Aber all das schien für uns dann in Wirklichkeit doch unerreichbar. Wenngleich – ein kleines Stück Netzer gab es ja sogar zu kaufen. Leider stammte ich nicht aus einem reichen Elternhaus, in dem es so einfach möglich gewesen wäre, sich solche Luxusartikel sofort zu besorgen. Deshalb musste ich meinen Eltern schon sehr nachhaltig über Monate in den Ohren liegen, bis endlich der wunderbare Fußballschuh mit dem Aufdruck »Netzer« an meinen Füßen klebte. Natürlich war mein Auftreten damit ein ganz anderes. Zu Anfang zumindest. Aber dann merkte ich sehr schnell, dass mein Spiel sich durch diesen Materialvorteil leider überhaupt nicht verbesserte. Im Gegenteil: Das war damals ein Fabrikat der Firma Puma. Und das hatte, wenn der Schuh ein wenig zu groß war (und das war er natürlich immer, denn der sollte ja für die nächsten Jahre halten), den Nachteil, dass die Spitze sich immer ein wenig verbog, so dass es noch schwerer wurde, den strammen Spannstoß einigermaßen gerade durchzuziehen. Erst als mir ein Kumpel den Tipp mit den zwei Paar dicken Socken gab, war dieses Problem gelöst, wofür allerdings das »Fußspitzengefühl« in Mitleidenschaft gezogen wurde. Kurzum: Fußballerisch war es (unverständlicherweise) leider kein Quantensprung, aber das neue Equipment hatte trotzdem einen entscheidenden Einfluss auf meine bescheidene »Fußballerkarriere«, die bis heute anhält! Jetzt fühlte ich mich vollwertig und traute mich endlich, in einen richtigen Fußballverein einzutreten.
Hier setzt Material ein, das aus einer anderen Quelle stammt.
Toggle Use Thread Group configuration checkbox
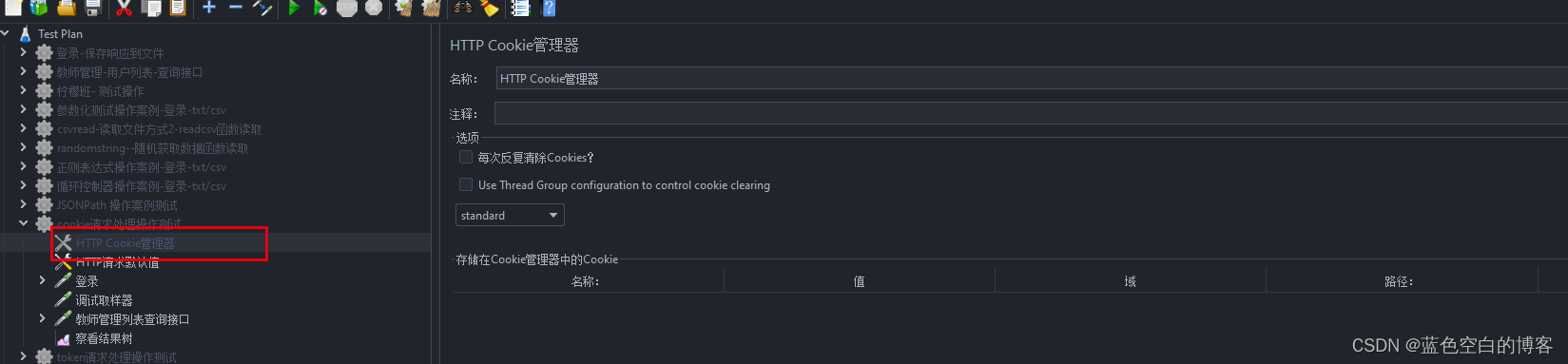point(466,184)
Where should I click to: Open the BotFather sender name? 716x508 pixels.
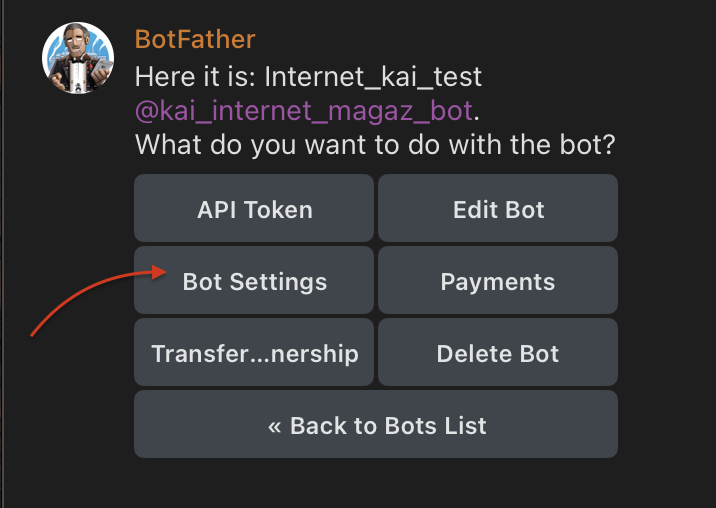[195, 40]
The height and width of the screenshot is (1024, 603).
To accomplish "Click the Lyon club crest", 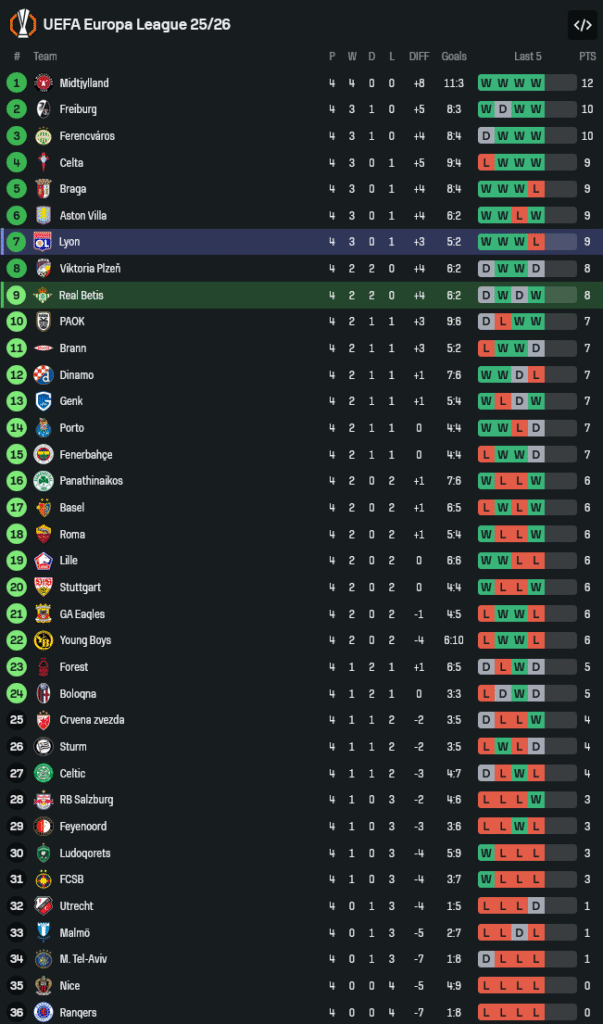I will pos(43,242).
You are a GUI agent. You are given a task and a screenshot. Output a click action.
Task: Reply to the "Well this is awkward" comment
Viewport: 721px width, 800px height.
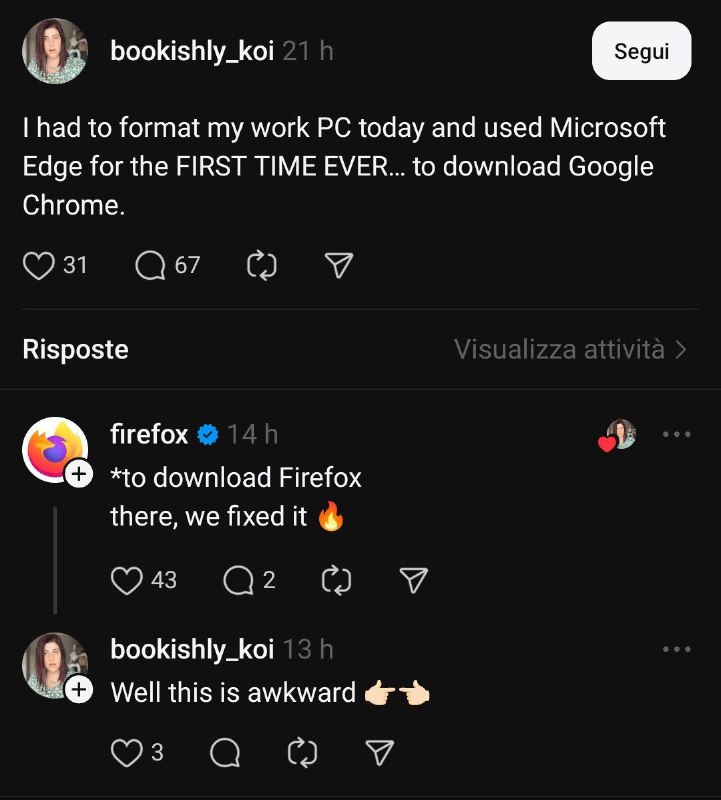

Damit ist klar, dass Günter Netzer (auch wenn es mehr sein Schuh ist) entscheidenden Anteil daran hat, dass ich demnächst auch schon bald 50 Jahre überall, wo mich mein beruflicher Weg hinführt, in diversen Vereinsmannschaften der runden Kugel nachjage. Immer mit großer Begeisterung für diesen Sport und die verschiedenen Charaktere, mit denen der Fußball mich zusammenbrachte, aber leider nie annähernd so sehenswert wie das, was die »Fohlen« vom Niederrhein gezeigt haben.